The Teradata Universe

The Teradata Universe conference in Amsterdam in April 2015 was particularly popular, with a record 1,200 attendees this year. Teradata always scores unusually high in our customer satisfaction surveys, and a recurring theme is its ease of maintenance compared to other databases. At this conference the main announcement continued this theme with the expansion of its QueryGrid, allowing a common administrative platform across a range of technologies. QueryGrid can now manage all three major Hadoop implementations, MapR, Cloudera and HortonWorks, as well as its own Aster and Teradata platforms. In addition the company announced a new appliance, the high-end 2800, as well as a new feature they call the software-defined warehouse. This allows multiple Teradata data warehouses to be managed as one logical warehouse, including allow security management across multiple instances.

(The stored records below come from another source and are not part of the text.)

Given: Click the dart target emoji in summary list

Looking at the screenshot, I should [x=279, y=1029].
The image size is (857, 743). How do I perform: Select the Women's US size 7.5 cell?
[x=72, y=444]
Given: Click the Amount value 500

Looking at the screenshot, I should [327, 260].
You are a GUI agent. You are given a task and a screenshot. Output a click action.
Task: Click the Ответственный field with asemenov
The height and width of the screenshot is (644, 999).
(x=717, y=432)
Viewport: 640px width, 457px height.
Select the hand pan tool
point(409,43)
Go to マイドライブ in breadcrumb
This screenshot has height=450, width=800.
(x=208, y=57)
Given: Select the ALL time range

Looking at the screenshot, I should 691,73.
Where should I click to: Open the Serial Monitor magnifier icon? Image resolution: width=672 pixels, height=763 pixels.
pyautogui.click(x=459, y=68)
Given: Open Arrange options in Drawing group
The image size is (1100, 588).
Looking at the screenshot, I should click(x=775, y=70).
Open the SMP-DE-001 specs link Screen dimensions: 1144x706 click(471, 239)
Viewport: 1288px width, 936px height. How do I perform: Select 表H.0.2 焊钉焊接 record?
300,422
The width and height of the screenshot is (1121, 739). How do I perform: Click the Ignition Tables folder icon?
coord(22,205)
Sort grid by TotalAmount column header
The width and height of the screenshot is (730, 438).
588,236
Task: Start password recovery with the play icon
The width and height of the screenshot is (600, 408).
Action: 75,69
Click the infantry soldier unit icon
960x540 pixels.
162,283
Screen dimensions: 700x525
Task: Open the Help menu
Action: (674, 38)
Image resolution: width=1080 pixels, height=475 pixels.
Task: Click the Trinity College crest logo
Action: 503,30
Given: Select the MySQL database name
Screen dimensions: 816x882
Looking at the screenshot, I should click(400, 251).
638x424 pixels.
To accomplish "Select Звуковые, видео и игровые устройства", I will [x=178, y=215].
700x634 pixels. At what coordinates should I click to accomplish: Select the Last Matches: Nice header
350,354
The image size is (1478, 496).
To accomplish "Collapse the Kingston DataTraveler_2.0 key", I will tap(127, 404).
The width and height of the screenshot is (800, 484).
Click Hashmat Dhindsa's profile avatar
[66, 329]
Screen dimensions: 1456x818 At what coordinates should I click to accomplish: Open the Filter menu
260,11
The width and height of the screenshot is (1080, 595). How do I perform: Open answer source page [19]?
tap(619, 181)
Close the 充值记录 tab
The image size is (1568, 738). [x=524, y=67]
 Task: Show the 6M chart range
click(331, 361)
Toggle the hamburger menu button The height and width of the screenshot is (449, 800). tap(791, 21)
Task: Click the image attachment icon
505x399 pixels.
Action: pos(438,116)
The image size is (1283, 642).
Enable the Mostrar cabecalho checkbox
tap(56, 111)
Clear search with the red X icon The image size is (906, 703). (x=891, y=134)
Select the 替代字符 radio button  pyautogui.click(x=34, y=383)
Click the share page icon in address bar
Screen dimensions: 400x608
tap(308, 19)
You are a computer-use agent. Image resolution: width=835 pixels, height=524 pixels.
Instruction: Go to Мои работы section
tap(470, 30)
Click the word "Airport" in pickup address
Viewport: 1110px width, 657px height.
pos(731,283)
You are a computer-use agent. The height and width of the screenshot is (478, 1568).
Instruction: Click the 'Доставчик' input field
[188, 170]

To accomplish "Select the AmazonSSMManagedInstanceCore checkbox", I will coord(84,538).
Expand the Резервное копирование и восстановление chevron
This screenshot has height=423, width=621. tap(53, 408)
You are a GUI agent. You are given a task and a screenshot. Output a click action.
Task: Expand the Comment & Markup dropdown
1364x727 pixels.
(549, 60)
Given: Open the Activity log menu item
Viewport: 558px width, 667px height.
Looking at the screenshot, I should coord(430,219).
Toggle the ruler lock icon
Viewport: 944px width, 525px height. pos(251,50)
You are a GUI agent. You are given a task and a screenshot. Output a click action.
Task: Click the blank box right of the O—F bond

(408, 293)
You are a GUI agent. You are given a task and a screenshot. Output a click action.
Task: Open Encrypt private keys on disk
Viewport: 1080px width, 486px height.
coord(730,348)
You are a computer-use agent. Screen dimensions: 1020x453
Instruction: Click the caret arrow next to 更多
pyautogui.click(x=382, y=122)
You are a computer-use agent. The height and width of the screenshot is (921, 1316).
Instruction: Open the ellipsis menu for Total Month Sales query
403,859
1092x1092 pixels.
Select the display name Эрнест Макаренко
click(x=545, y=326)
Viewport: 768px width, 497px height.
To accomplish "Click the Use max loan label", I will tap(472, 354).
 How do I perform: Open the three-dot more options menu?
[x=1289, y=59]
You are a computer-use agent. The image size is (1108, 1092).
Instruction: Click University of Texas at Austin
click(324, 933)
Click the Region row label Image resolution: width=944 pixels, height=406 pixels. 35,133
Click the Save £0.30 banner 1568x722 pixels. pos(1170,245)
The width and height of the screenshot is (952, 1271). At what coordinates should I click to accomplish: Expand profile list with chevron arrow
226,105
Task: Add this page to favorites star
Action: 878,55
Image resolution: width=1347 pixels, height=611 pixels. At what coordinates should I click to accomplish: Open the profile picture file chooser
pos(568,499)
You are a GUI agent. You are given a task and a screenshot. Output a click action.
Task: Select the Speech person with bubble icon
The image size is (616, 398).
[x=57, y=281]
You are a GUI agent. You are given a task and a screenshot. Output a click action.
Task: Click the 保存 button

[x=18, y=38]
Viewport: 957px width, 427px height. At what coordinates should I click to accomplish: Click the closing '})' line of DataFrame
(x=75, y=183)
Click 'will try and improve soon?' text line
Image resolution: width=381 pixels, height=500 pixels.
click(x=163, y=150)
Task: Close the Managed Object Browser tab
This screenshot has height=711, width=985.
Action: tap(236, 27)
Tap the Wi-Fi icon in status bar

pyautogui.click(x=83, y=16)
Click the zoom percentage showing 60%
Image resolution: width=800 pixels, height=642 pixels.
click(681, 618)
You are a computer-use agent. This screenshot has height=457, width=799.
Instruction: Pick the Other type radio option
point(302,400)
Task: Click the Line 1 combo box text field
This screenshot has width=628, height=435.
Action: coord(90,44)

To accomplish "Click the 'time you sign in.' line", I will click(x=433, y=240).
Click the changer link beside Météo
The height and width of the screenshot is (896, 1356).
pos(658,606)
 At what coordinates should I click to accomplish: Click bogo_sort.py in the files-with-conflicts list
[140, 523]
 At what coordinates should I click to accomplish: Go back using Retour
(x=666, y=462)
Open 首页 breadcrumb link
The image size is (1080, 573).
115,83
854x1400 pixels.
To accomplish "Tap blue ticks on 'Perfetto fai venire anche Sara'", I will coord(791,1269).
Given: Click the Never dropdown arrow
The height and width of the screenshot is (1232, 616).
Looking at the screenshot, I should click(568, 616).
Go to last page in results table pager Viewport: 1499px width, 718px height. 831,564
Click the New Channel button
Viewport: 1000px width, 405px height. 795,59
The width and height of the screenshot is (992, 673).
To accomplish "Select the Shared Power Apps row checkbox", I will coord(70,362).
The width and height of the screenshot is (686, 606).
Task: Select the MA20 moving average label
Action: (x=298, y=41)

The conference had its usual heavy line-up of customer project implementation stories, such as an interesting one by Volvo, who are doing some innovative work with software in their cars, at least in the prototype stage. For example in one case the car sends signals to any cyclists with a suitably equipped helmet, using a proximity alert. In another example the car can seek out spare parking spaces in a suitably equipped car park. A Volvo now has 150 computers in it, generating a lot of data that has to be managed as well as creating new opportunities. Tesla is perhaps the most extreme example so far of cars becoming software-drive, in their case literally allowing remote software upgrades in the same way that occur with desktop computers (though hopefully car manufacturers will do a tad more testing than Microsoft in this regard). The most entertaining speech thatI saw was by a Swedish academic, Hans Rosling, who advises UNICEF and the WHO and who gave a brilliant talk about the world’s population trends using extremely advanced visualisation aids, an excellent example of how to display big data in a meaningful way.

SAS Update

At a conference in Lausanne in June 2014 SAS shared their current business performance and strategy. The privately held company (with just two individual shareholders) had revenues of just over $3 billion, with 5% growth. Their subscription-only license model has meant that SAS has been profitable and growing for 38 years in a row. 47% is Americas, 41% from Europe and 12% from Asia Pacific. They sell to a broad range of industries, but the largest in terms of revenue are banking at 25% and government at 14%. SAS is an unusually software-oriented company, with just 15% of revenue coming from services. Last year SAS was voted the second best company globally to work for (behind Google), and attrition is an unusually low 3.5%.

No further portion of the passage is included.